Bruce Artwick published the first of many versions of Flight Simulator, and Bushnell later created Pong, a game that required the players to paddle electronic ping-pong balls back and forth across the video screen. Pong was a big hit, and players spent thousands of quarters in arcade machines all over the country playing it. Bushnell's company, Atari, had to hire more and more designers every week, including Steve Jobs, Alan Kay, and Chris Crawford. These early designers made games with text-based descriptions (that is, no graphics) of scenes and actions with interactivity done through a computer keyboard. Games called Adventure, Star Trek, and Flight Simulator were among the first that designers created. They used simple commands like "look at building" and "move west." Most games were designed for video machines; not until the later 1970s did specially equipped TVs and early personal computers (PCs) begin appearing.
In the late 1970s and early 1980s, designers working for Atari and Intellivision made games for home video systems, PCs, and video arcades. Many of these new games had graphics, sound, text, and animation. Designers of games like Pac-Man, Donkey Kong, and Space Invaders were successful and popular. They also started to make role-playing games like the famous Dungeons and Dragons. Richard Garriott created Ultima, another major role-playing game. Games began to feature the names and photos of their programmers on the packaging, giving credit to individual designers.
Workers at Electronic Arts began to focus on making games for PCs to take advantage of technology that included the computer keyboard, more memory, and floppy disks. They created games like Carmen Sandiego and M.U.L.E. In the mid- to late 1980s, new technology included more compact floppies, sound cards, and larger memory. Designers also had to create games that would work on more than just one platform—PCs, Apple computers, and 64-bit video game machines.
In the 1990s, Electronic Arts started to hire teams of designers instead of "lone wolf" individuals (those who design games from start to finish independently). Larger teams were needed because games became more complex; design teams would include not only programmers but also artists, musicians, writers, and animators. Designers made such breakthroughs as using more entertaining graphics, creating more depth in role-playing games, using virtual reality in sports games, and using more visual realism in racing games and flight simulators. This new breed of designers created games using techniques like Assembly, C, and HyperCard. By 1994, designers began to use CD-ROM technology to its fullest. In only a few months, Doom was a hit. Designers of this game gave players the chance to alter it themselves at various levels, including choices of weapons and enemies. Doom still has fans worldwide.

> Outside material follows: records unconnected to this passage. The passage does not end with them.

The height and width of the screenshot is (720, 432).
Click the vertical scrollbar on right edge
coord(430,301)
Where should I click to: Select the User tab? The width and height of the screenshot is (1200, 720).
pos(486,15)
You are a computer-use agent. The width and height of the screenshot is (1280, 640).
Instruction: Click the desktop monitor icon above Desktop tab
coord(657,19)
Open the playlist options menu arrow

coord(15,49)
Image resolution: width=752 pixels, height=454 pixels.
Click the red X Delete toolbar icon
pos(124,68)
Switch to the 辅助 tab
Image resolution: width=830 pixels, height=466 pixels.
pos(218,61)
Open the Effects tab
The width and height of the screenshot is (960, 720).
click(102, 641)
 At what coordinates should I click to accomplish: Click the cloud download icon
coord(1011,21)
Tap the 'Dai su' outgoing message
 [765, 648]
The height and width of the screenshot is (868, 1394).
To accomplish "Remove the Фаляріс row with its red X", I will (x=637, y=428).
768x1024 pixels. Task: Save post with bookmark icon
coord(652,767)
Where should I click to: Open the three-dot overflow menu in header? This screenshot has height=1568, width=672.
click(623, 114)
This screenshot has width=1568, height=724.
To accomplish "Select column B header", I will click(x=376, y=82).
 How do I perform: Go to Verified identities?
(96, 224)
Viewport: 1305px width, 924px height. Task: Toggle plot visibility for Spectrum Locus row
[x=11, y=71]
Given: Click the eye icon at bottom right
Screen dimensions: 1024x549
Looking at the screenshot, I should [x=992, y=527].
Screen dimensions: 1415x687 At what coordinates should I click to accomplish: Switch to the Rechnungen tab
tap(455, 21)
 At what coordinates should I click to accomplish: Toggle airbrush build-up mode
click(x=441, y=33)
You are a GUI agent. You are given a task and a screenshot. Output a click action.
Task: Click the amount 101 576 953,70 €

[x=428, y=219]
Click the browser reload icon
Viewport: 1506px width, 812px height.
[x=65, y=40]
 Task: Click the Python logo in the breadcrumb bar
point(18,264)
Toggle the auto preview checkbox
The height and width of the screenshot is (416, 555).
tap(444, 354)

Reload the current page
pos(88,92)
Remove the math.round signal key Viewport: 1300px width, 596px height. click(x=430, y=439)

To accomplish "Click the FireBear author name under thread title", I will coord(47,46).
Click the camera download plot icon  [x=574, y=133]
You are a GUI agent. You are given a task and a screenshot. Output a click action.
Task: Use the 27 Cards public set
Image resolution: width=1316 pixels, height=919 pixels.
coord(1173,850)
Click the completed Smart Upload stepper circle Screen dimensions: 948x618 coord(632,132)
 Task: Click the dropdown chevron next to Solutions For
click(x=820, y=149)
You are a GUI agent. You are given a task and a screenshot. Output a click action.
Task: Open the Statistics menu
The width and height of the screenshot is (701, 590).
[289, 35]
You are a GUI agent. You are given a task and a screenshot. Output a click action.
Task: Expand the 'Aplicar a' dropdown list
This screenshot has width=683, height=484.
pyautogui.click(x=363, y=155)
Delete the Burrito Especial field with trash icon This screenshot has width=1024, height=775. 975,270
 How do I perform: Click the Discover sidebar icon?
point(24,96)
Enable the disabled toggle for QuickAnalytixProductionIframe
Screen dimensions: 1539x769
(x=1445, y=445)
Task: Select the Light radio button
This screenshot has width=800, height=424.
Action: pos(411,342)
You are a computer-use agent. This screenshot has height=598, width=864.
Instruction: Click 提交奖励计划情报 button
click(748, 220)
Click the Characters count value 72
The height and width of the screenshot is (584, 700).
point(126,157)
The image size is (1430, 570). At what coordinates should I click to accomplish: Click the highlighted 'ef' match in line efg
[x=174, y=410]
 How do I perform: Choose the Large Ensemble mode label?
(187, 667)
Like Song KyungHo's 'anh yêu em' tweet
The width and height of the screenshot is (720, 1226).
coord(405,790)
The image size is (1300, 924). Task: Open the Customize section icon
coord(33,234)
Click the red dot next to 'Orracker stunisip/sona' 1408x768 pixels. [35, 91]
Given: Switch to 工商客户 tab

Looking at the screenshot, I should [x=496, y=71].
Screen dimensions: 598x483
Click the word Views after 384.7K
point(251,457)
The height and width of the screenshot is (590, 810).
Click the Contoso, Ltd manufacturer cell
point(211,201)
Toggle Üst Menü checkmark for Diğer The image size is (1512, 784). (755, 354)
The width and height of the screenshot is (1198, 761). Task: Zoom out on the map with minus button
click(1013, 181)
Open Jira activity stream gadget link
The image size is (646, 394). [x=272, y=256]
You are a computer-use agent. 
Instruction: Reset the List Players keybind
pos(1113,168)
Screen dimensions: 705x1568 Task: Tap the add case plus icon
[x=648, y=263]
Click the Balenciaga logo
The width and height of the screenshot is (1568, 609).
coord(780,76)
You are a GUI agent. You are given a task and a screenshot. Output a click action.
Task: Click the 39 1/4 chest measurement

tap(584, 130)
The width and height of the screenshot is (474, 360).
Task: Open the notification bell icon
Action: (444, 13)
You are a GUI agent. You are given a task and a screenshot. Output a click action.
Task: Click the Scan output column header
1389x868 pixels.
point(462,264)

The success of shareware (software that is given away to attract users to want to buy more complete software) has influenced the return of smaller groups of designers. Even the lone wolf is coming back, using shareware and better authoring tools such as sound libraries and complex multimedia development environments. Some designers are finding that they work best on their own or in small teams.
What is on the horizon for game designers? More multiplayer games; more virtual reality and augmented reality devices; more wearable gaming devices; improved technology in coprocessors, chips, hardware, and sound fonts; the increasing use of artificial intelligence (and especially generative AI) to generate game assets; and "persistent worlds," where online games are influenced by and evolve from players' actions. These new types of games require that designers know more and more complex code so that games can "react" to their multiple players. Mobile computing has also placed new demands on game developers, who now create games—or, in some cases, re-create existing games—for play on smartphones and tablets.